A Polícia Judicial do Supremo Tribunal Federal (STF) consultou o gabinete do ministro André Mendonça sobre a possibilidade de ampliar o esquema de segurança do magistrado para incluir também sua família. A proposta prevê proteção para a esposa e os filhos do ministro durante deslocamentos, caso a medida seja considerada viável.
Atualmente, o esquema de segurança é direcionado apenas ao próprio ministro, como ocorre com os demais integrantes da Corte. A nova avaliação surge diante do aumento das preocupações com possíveis riscos relacionados a processos de grande repercussão que estão sob relatoria de Mendonça.
Auxiliares indicam que o ministro tende a concordar com a ampliação da proteção, caso os órgãos responsáveis considerem a medida necessária. Em algumas ocasiões públicas, como quando realiza pregações na Igreja Presbiteriana de Pinheiros, em São Paulo, Mendonça já chegou a utilizar colete à prova de balas.

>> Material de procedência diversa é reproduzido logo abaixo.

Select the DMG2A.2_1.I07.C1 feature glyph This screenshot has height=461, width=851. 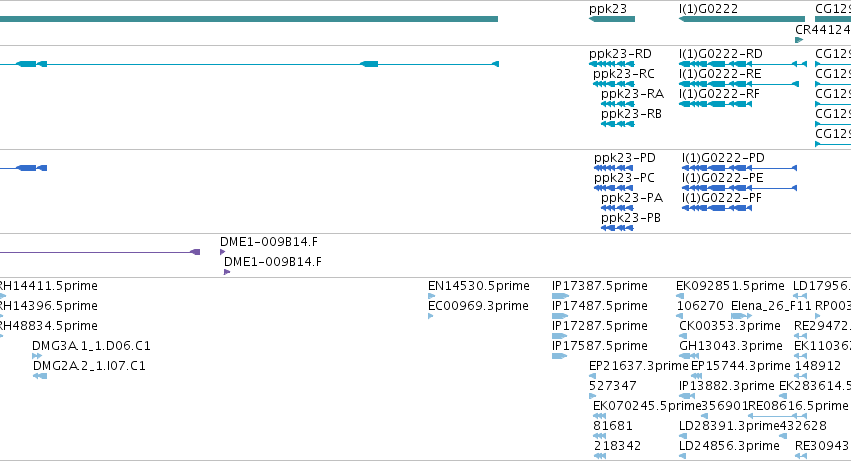click(40, 376)
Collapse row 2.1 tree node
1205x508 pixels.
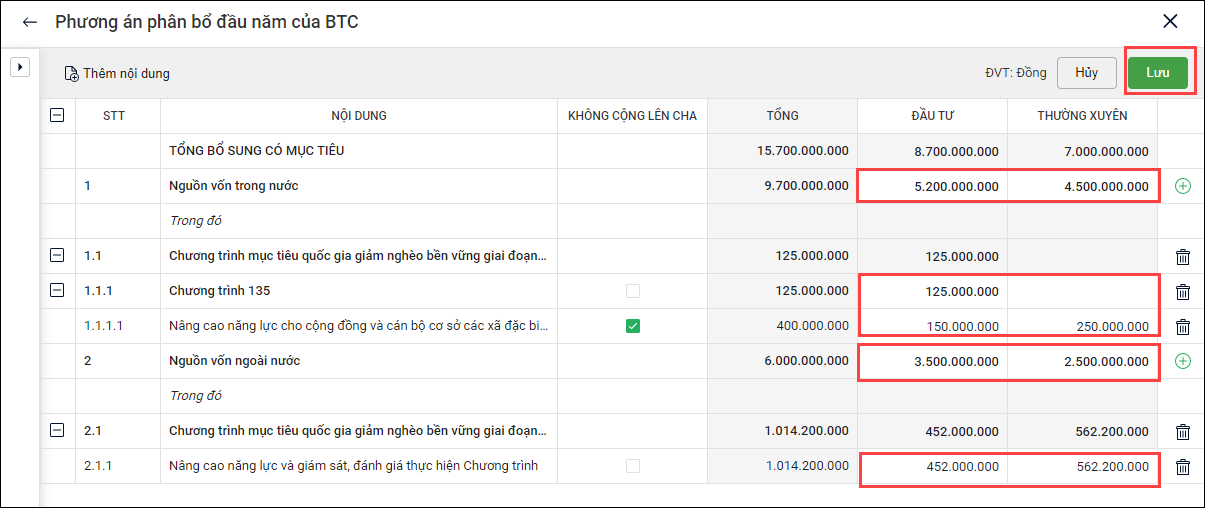57,431
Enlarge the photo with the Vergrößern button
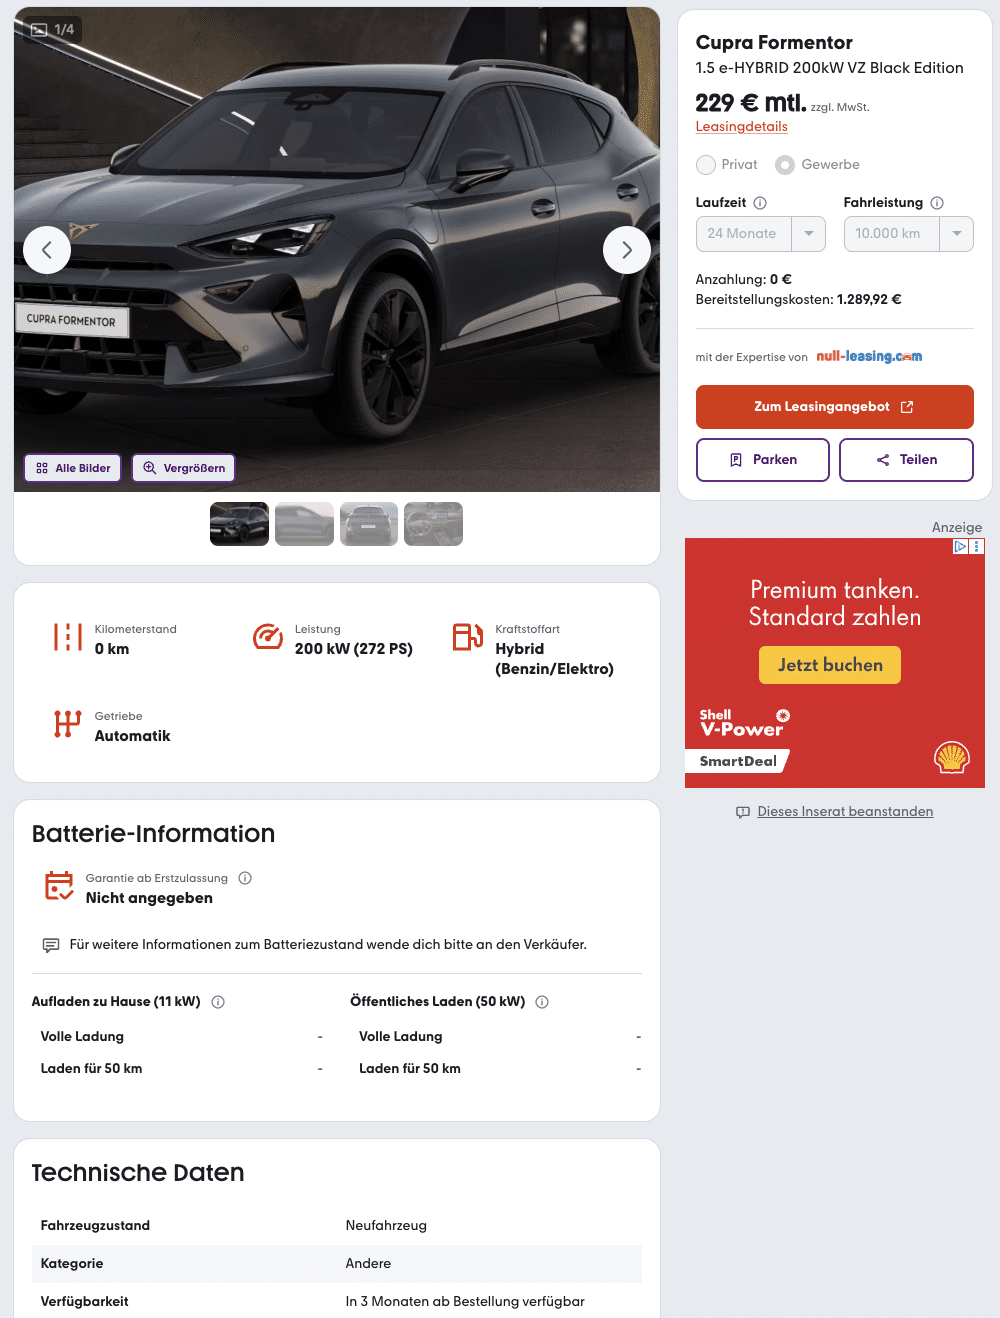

O ministro conduz investigações consideradas sensíveis no Supremo, entre elas processos ligados ao Banco Master e ao caso do INSS. Na decisão que levou à prisão do banqueiro Daniel Vorcaro, Mendonça afirmou que as apurações apontam para a existência de uma organização criminosa que funcionaria como uma espécie de “milícia privada”.
Segundo a Polícia Federal, o grupo investigado utilizaria práticas de monitoramento ilegal e intimidação contra autoridades, jornalistas e opositores. Interceptações realizadas durante as investigações também teriam identificado ordens para agressões físicas contra críticos.
Diante desse cenário e do perfil da organização investigada, a Polícia Judicial do STF avalia que reforçar a proteção ao relator e a seus familiares pode ser necessário para garantir a segurança diante de possíveis ameaças.